Silicon Valley Bank Parent Firm Loses Access to Financial Records

Paigambar Mohan Raj
Source: Reuters

According to documents filed on Sunday, March 19, the parent firm of Silicon Valley Bank, SVB Financial, has lost access to its financial records. The firm lost its access after the bank was placed into receivership by the FDIC (Federal Deposit Insurance Corporation).

SVB Financial is looking into possibilities for its venture capital and investment banking businesses, including a potential bankruptcy sale. The FDIC’s takeover does not apply to these platforms. However, due to a breakdown in communication with the bridge bank established to take over SVB’s operations, its Chapter 11 bankruptcy has experienced a “difficult” start. The declaration was filed by SVB Financial Chief Restructuring Officer William Kosturos.

Furthermore, Silicon Valley Bank’s parent firm does not have its employees. Kosturos claimed that the new bank’s staff “shut off access” to several files. These include SVB Financial’s “books, records, files, electronic systems, and key employees.”

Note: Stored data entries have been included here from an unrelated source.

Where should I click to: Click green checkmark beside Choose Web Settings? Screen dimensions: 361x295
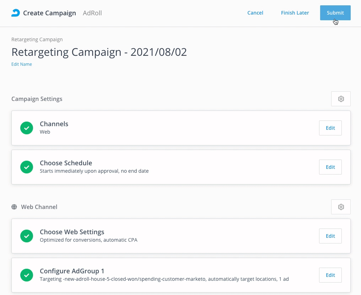click(x=27, y=236)
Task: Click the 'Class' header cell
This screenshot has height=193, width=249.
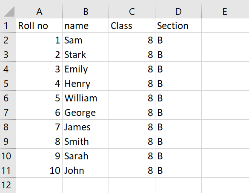Action: pyautogui.click(x=132, y=26)
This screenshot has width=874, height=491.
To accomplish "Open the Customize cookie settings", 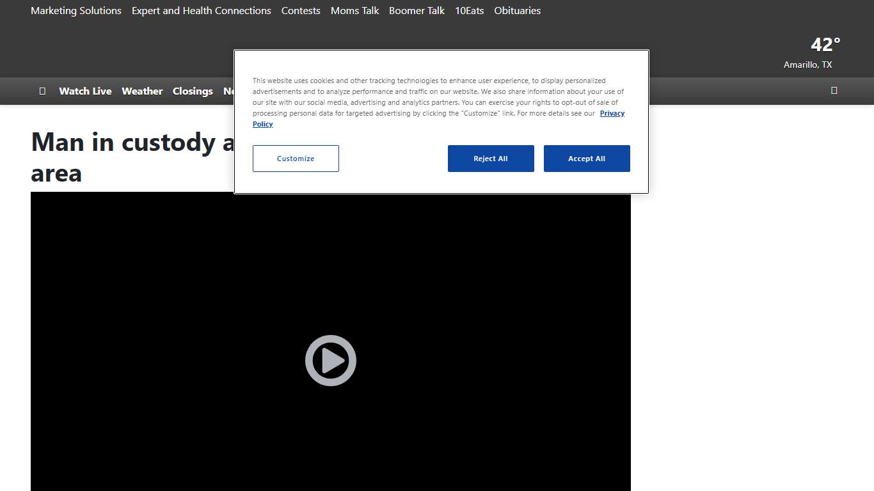I will (x=296, y=159).
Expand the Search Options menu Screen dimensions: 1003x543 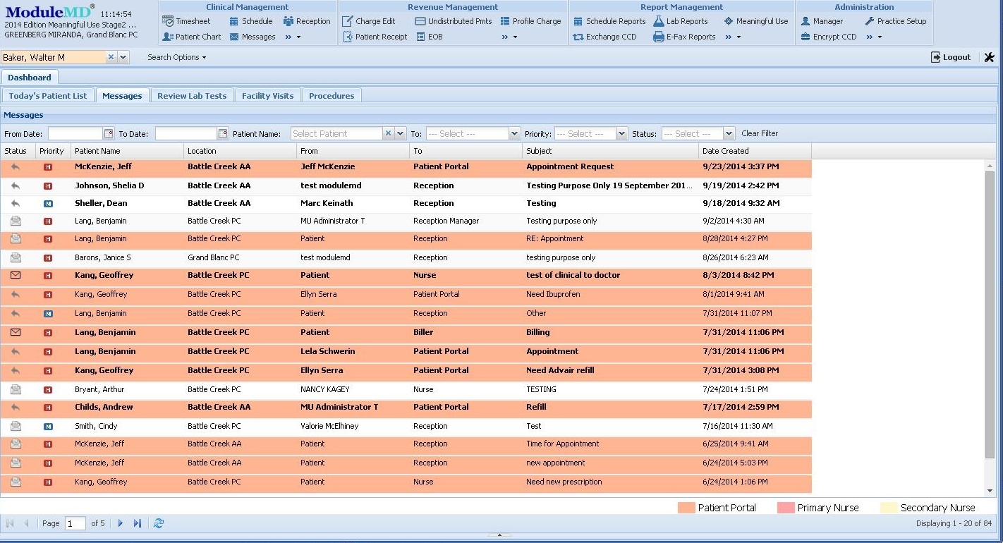pyautogui.click(x=175, y=57)
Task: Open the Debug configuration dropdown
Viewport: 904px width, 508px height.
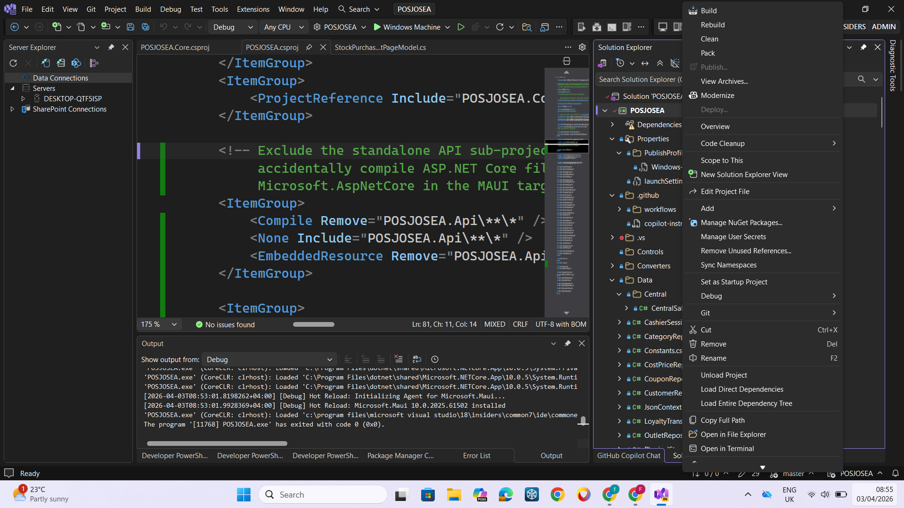Action: coord(233,27)
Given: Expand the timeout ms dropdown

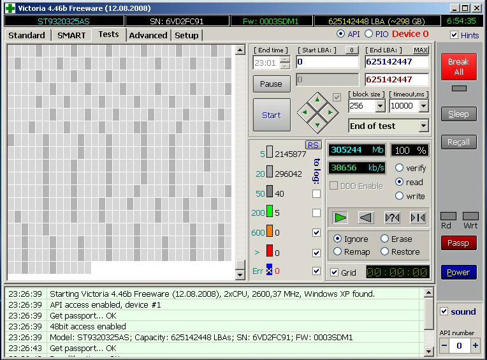Looking at the screenshot, I should pyautogui.click(x=423, y=106).
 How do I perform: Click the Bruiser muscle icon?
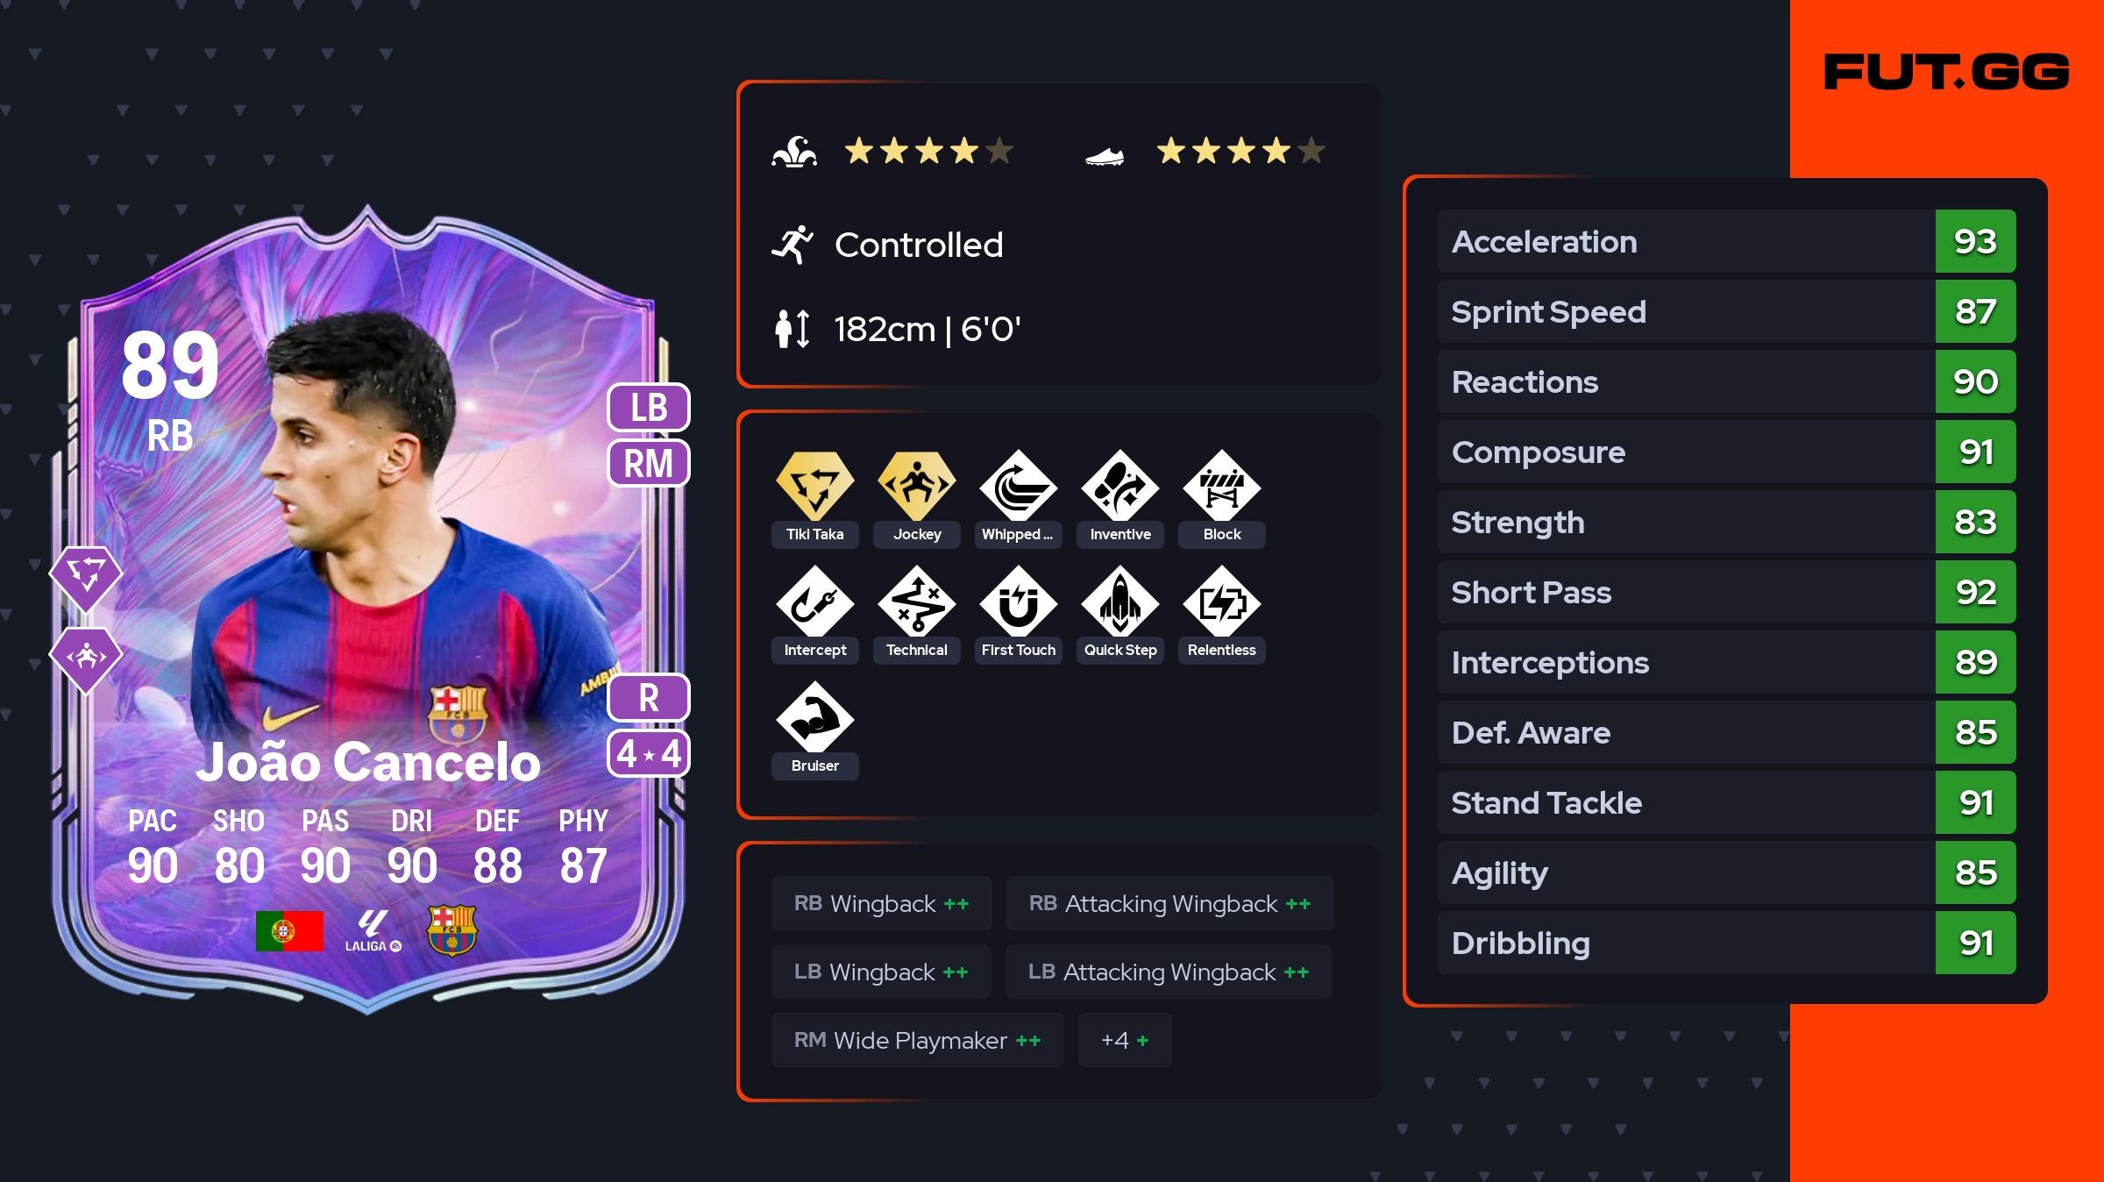click(814, 717)
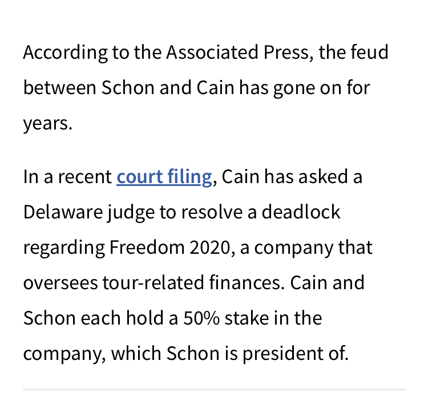Click the word "between"
428x393 pixels.
point(59,88)
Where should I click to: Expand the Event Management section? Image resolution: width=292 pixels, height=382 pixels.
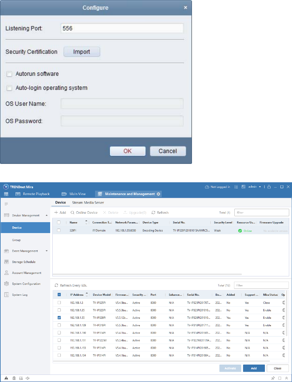(x=47, y=251)
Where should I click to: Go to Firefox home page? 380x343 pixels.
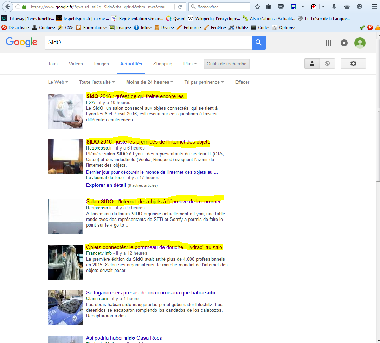click(x=347, y=7)
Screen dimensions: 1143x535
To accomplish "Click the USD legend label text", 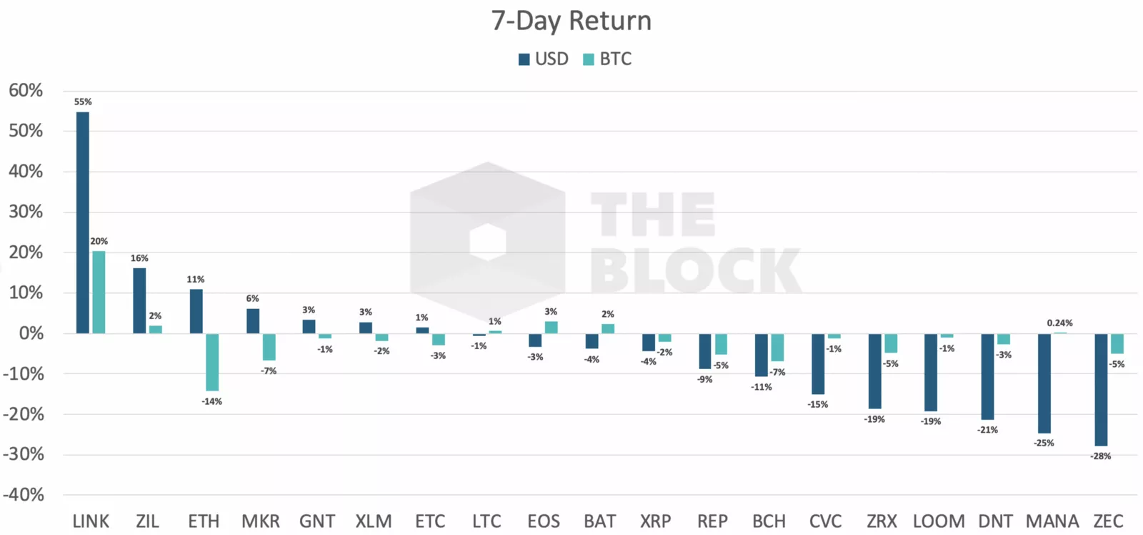I will pos(551,59).
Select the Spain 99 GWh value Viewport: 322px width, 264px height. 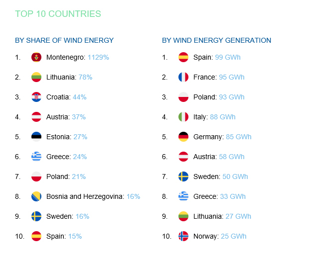[x=228, y=57]
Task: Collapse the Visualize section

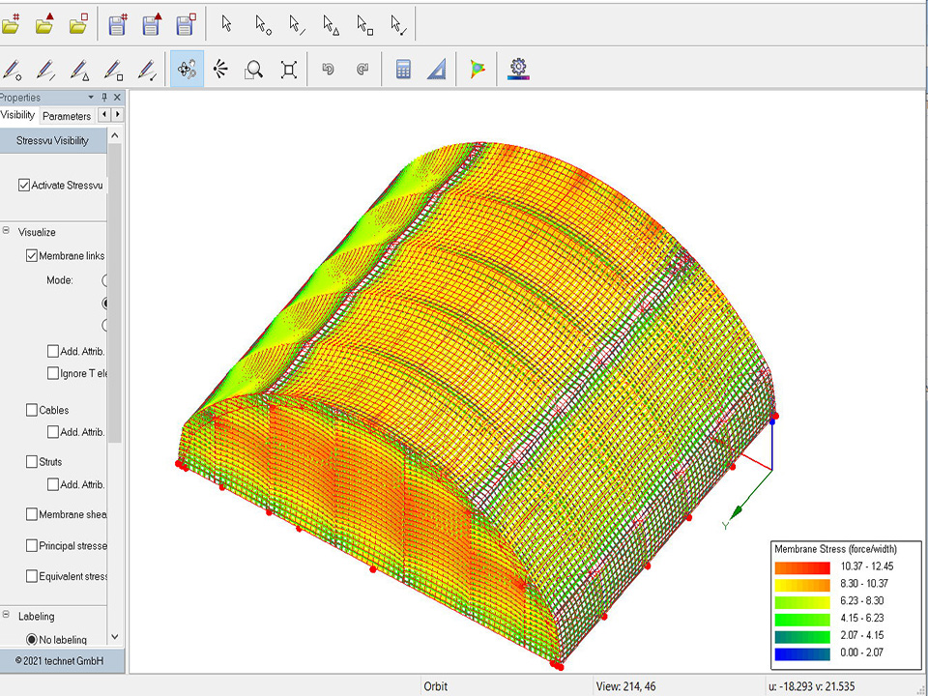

Silicon Valley Bank to be sold

The FDIC is trying to sell the failed bank and may seek to split up the failing lender. According to court filings, the FDIC receivership eliminated SVB Financial’s main source of funding. The receivership also removed most of the bank‘s corporate infrastructure, and also caused debt defaults, pushing the company into bankruptcy.

Additionally, there were $19 billion in assets and $2.2 billion in cash and cash equivalents. Moreover, the court documents reveal $3.4 billion in liabilities. Furthermore, over $15.5 billion of SVB Financial’s asset value was the SVB banking operation that was taken over by authorities.

According to Kosturos’ declaration, the company’s venture capital and credit investment division, SVB Capital, handles around $9.5 billion in capital from other investors, split across 30 pooled investment funds.

SVB Financial made a number of motions on Sunday, in an effort to keep its business running smoothly. The firm requested to keep its current bank accounts and to continue paying SVB workers for their services.